LTS — Prise en charge à long terme de Debian / LTS — Informations de sécurité / 2015 / Informations sur la sécurité -- DLA-354-1 nss

Bulletin d'alerte Debian

DLA-354-1 nss -- Mise à jour de sécurité pour LTS

Date du rapport :

29 novembre 2015

Paquets concernés :

nss

Vulnérabilité :

Oui

Références dans la base de données de sécurité :

Dans le dictionnaire CVE du Mitre : CVE-2015-7181, CVE-2015-7182.

Plus de précisions :

Plusieurs vulnérabilités ont été découvertes dans nss, la bibliothèque de service de sécurité réseau de Mozilla.

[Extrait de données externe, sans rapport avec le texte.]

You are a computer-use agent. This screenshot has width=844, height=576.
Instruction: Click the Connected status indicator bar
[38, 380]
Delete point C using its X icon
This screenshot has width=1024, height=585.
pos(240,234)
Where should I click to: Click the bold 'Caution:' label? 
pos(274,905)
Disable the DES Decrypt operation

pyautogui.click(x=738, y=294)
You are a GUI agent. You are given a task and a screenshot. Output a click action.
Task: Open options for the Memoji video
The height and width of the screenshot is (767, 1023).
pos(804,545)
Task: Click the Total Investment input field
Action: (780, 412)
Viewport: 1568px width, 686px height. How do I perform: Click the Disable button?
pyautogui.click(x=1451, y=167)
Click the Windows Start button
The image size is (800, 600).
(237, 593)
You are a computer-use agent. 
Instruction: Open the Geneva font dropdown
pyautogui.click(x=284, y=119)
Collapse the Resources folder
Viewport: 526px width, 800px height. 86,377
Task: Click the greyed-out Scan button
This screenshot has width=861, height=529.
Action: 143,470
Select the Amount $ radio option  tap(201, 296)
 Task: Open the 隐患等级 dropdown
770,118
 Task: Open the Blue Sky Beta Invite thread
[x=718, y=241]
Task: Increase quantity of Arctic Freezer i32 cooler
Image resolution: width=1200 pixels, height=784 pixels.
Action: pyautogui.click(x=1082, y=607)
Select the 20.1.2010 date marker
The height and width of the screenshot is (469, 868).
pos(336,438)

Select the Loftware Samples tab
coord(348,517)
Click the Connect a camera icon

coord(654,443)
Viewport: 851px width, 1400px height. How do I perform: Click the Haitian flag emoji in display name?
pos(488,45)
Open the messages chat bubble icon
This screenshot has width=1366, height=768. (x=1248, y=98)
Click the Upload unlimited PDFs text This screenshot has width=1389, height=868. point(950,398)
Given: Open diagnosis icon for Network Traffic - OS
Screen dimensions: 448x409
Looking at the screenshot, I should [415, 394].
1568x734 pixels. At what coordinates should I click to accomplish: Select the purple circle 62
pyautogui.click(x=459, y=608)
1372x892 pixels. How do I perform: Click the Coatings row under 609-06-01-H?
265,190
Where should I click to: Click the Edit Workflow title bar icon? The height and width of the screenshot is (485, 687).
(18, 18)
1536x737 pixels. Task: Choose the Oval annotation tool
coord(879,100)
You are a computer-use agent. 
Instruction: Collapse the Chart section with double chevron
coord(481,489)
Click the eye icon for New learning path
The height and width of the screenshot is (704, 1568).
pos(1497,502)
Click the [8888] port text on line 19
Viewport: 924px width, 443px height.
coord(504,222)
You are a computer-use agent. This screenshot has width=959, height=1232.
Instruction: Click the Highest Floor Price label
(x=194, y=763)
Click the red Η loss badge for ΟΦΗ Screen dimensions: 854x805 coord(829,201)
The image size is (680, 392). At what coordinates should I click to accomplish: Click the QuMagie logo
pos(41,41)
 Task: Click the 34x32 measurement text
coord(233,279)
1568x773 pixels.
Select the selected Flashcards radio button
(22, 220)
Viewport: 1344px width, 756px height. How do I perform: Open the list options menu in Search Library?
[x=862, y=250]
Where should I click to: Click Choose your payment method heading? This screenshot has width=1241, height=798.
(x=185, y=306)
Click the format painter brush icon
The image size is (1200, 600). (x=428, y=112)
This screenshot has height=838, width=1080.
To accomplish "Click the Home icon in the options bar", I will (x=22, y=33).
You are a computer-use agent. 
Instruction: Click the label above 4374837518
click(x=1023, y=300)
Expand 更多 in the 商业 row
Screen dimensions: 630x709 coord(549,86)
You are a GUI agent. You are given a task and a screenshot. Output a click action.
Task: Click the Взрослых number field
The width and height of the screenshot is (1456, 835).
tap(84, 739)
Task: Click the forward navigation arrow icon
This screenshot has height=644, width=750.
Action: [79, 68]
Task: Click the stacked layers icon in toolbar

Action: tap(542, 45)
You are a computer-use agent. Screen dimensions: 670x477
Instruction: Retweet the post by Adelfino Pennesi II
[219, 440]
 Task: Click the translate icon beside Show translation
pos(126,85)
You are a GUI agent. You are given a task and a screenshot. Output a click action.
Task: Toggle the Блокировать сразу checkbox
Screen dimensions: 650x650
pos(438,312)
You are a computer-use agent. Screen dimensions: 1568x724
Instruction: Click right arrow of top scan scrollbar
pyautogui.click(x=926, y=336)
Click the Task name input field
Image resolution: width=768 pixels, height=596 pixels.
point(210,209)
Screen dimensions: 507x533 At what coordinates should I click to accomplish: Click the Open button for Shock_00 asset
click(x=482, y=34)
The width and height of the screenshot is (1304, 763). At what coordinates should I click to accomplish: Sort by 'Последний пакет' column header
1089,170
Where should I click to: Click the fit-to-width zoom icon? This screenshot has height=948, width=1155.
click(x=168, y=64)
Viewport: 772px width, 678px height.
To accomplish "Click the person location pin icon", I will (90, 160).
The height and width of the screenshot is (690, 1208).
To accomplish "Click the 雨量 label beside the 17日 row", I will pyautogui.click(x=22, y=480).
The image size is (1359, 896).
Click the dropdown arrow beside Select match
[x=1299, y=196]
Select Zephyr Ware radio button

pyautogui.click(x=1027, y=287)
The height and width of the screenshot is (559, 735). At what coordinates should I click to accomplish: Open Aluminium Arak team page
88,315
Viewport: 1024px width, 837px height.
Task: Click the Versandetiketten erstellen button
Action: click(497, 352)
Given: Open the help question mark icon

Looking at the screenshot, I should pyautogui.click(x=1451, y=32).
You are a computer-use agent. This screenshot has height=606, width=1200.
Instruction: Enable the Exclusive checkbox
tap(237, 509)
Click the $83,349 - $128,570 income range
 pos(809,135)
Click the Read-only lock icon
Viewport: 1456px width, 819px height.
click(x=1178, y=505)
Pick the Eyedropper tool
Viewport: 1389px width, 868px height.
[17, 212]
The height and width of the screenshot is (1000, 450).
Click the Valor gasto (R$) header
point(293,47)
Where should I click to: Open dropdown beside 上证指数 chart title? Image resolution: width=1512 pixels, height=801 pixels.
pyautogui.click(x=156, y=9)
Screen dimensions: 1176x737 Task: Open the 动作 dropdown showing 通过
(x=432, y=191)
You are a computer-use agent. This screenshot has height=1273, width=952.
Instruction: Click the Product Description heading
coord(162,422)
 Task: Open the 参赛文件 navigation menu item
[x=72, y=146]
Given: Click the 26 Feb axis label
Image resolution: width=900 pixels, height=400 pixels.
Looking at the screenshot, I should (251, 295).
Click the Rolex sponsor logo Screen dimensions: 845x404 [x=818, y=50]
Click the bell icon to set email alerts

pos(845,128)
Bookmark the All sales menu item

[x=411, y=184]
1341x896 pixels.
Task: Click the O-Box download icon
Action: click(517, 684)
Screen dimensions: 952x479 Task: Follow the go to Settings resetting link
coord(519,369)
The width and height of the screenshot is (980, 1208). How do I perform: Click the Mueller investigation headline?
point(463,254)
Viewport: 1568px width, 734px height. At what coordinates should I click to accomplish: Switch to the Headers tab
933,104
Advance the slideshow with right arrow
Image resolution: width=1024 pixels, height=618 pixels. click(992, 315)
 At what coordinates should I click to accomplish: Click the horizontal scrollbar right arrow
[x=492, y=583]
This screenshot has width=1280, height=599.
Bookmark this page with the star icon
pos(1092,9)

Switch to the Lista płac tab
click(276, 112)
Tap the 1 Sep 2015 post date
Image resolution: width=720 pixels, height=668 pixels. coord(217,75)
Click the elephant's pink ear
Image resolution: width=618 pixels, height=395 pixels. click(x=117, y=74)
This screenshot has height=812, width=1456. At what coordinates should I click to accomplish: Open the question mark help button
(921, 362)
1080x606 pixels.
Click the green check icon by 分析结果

Le projet « Common Vulnerabilities and Exposures » (CVE) identifie les problèmes suivants :

• CVE-2015-7181

  La fonction sec_asn1d_parse_leaf restreint incorrectement l'accès à une structure de données indéterminée. Cela permet à des attaquants distants de provoquer un déni de service (plantage de l'application) ou éventuellement d'exécuter du code arbitraire grâce à des données OCTET STRING contrefaites, lié à un problème « use-after-poison » (« utilisation après empoisonnement »).

• CVE-2015-7182

  Un dépassement de tampon de tas dans le décodeur ASN.1 permet à des attaquants distants de provoquer un déni de service (plantage de l'application) ou éventuellement d'exécuter du code arbitraire grâce à des données OCTET STRING contrefaites.

Pour la distribution oldoldstable (Squeeze), ces problèmes ont été corrigés dans la version 3.12.8-1+squeeze13.

Nous vous recommandons de mettre à jour vos paquets nss.